Allenson, K / Castillo, J / San Lucas, F A / Scelo, G / Kim, D U / Bernard, V / Davis, G / Kumar, T / Katz, M / Overman, M J / Foretova, L / Fabianova, E / Holcatova, I / Janout, V / Meric-Bernstam, F / Gascoyne, P / Wistuba, I / Varadhachary, G / Brennan, P / Hanash, S / Li, D / Maitra, A / Alvarez, H. ·Department of Surgical Oncology, The University of Texas MD Anderson Cancer Center, Houston, USA. · Department of Pathology, The University of Texas MD Anderson Cancer Center, Houston, USA. · Department of Translational Molecular Pathology, The University of Texas MD Anderson Cancer Center, Houston, USA. · Sheikh Ahmed Pancreatic Cancer Research Center, The University of Texas MD Anderson Cancer Center, Houston, USA. · Genetic Epidemiology Group International Agency for Research on Cancer, Lyon, France. · Department of GI Medical Oncology, The University of Texas MD Anderson Cancer Center, Houston, USA. · Department of Cancer Epidemiology and Genetics, Masaryk Memorial Cancer Institute, Brno, Czech Republic. · Regional Authority of Public Health in Banska Bystrica, Banska Bystrica, Slovakia. · Institute of Public Health and Preventive Medicine, 2nd Faculty of Medicine, Charles University, Prague, Czech Republic. · Department of Preventive Medicine, Palacky University of Medicine, Olomouc, Czech Republic. · Department of Epidemiology and Public Health, Faculty of Medicine, University of Ostrava, Ostrava, Czech Republic. · Department of Investigational Cancer Therapeutics and the Institute for Personalized Cancer Therapy, Houston, USA. · Section of Experimental Pathology, University of Texas M.D. Anderson Cancer Center, Houston, USA · Department of Clinical Cancer Prevention, The University of Texas MD Anderson Cancer Center, Houston, USA. ·Ann Oncol · Pubmed #28104621.
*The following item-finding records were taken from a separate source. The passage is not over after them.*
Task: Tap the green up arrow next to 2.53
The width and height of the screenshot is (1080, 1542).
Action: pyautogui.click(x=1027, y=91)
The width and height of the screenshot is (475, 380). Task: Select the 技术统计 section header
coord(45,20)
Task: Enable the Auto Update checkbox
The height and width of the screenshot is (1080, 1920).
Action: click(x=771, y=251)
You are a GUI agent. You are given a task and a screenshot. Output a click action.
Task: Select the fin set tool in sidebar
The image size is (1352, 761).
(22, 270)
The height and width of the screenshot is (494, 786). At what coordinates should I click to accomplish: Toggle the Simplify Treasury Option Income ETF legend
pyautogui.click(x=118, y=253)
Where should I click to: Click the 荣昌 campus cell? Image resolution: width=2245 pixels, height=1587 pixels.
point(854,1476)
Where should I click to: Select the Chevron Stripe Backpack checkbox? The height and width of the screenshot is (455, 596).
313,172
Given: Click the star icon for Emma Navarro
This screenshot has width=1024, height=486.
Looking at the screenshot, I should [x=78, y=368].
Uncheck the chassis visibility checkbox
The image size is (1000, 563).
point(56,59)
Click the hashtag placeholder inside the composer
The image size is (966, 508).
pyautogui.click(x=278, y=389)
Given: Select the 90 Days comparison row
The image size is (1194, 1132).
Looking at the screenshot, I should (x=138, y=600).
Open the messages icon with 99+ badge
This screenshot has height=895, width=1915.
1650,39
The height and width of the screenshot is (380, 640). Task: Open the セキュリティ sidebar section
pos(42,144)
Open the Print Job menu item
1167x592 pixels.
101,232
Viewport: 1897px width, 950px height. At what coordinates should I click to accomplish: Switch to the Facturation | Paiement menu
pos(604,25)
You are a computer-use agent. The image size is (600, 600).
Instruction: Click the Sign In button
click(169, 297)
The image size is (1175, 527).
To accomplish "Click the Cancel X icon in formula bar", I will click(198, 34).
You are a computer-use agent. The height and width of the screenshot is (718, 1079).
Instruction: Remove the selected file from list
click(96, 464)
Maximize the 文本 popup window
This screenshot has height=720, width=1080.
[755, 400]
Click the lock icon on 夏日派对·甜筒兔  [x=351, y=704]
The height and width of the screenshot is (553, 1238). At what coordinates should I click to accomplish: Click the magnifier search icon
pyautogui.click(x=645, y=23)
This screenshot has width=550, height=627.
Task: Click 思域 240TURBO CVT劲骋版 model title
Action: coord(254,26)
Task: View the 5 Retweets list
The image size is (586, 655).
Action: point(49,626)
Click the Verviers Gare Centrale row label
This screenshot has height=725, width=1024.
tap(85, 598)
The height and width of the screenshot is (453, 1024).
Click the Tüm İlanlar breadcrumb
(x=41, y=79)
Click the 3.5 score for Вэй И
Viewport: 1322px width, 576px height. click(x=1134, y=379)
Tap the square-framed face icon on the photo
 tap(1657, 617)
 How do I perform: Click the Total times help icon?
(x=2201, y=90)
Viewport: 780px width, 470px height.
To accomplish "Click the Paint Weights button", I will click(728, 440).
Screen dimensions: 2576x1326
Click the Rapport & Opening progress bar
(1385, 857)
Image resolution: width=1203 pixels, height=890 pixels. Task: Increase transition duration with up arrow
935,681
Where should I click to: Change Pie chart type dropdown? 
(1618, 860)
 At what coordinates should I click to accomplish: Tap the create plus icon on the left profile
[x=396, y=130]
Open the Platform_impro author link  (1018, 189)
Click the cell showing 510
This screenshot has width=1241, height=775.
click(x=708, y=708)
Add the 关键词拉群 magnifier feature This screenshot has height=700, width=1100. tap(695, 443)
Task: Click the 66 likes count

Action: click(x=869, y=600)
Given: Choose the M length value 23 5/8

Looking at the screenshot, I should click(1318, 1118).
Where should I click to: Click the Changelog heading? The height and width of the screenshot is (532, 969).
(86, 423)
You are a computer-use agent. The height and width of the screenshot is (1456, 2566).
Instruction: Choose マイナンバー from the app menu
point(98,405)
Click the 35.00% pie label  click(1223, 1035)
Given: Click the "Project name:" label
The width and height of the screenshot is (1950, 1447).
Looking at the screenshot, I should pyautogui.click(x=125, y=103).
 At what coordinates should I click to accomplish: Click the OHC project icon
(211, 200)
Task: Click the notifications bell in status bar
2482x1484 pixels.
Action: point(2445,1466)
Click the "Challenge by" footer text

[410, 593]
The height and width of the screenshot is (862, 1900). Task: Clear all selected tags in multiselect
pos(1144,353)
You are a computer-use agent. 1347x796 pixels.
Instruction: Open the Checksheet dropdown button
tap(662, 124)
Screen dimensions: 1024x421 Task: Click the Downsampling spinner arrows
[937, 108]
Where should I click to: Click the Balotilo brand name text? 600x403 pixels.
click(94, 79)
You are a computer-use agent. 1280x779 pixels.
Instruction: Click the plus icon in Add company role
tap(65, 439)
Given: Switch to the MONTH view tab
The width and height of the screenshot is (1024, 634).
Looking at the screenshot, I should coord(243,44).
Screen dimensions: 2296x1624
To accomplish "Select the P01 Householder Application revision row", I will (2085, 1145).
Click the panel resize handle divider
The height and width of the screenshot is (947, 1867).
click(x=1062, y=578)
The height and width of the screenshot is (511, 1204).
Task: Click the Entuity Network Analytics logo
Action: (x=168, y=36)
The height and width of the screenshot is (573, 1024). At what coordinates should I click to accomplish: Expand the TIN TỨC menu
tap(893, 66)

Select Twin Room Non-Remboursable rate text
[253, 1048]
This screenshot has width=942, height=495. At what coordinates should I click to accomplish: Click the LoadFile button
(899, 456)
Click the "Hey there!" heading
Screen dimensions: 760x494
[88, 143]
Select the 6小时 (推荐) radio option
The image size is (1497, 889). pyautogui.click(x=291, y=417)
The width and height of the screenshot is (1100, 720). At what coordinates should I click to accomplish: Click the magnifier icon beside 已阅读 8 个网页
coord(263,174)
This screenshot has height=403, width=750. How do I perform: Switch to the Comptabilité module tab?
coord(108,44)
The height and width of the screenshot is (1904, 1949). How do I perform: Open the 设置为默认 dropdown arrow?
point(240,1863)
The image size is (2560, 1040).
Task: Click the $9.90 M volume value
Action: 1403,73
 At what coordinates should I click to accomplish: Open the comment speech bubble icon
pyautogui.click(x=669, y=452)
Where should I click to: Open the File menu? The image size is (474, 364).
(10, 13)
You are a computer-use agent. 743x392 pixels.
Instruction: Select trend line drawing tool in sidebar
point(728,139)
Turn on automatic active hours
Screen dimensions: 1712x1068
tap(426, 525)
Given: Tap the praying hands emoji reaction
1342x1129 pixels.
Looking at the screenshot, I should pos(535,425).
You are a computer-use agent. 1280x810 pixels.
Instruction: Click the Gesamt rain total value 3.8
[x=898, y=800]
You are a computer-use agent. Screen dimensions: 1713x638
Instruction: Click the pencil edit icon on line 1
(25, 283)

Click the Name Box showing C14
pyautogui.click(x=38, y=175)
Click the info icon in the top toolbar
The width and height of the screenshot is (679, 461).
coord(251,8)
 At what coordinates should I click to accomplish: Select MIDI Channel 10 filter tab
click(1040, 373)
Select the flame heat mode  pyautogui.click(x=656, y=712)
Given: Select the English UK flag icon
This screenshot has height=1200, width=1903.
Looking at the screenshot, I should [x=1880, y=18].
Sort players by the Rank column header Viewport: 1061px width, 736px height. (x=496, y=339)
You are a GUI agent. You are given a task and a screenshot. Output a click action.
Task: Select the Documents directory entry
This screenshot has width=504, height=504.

ABSTRACT: Background: Exosomes arise from viable cancer cells and may reflect a different biology than circulating cell-free DNA (cfDNA) shed from dying tissues. We compare exosome-derived DNA (exoDNA) to cfDNA in liquid biopsies of patients with pancreatic ductal adenocarcinoma (PDAC). Patients and methods: Patient samples were obtained between 2003 and 2010, with clinically annotated follow up to 2015. Droplet digital PCR was performed on exoDNA and cfDNA for sensitive detection of KRAS mutants at codons 12/13. A cumulative series of 263 individuals were studied, including a discovery cohort of 142 individuals: 68 PDAC patients of all stages; 20 PDAC patients initially staged with localized disease, with blood drawn after resection for curative intent; and 54 age-matched healthy controls. A validation cohort of 121 individuals (39 cancer patients and 82 healthy controls) was studied to validate KRAS detection rates in early-stage PDAC patients. Primary outcome was circulating KRAS status as detected by droplet digital PCR. Secondary outcomes were disease-free and overall survival. Results: KRAS mutations in exoDNA, were identified in 7.4%, 66.7%, 80%, and 85% of age-matched controls, localized, locally advanced, and metastatic PDAC patients, respectively. Comparatively, mutant KRAS cfDNA was detected in 14.8%, 45.5%, 30.8%, and 57.9% of these individuals. Higher exoKRAS MAFs were associated with decreased disease-free survival in patients with localized disease. In the validation cohort, mutant KRAS exoDNA was detected in 43.6% of early-stage PDAC patients and 20% of healthy controls. Conclusions: Exosomes are a distinct source of tumor DNA that may be complementary to other liquid biopsy DNA sources. A higher percentage of patients with localized PDAC exhibited detectable KRAS mutations in exoDNA than previously reported for cfDNA. A substantial minority of healthy samples demonstrated mutant KRAS in circulation, dictating careful consideration and application of liquid biopsy findings, which may limit its utility as a broad cancer-screening method.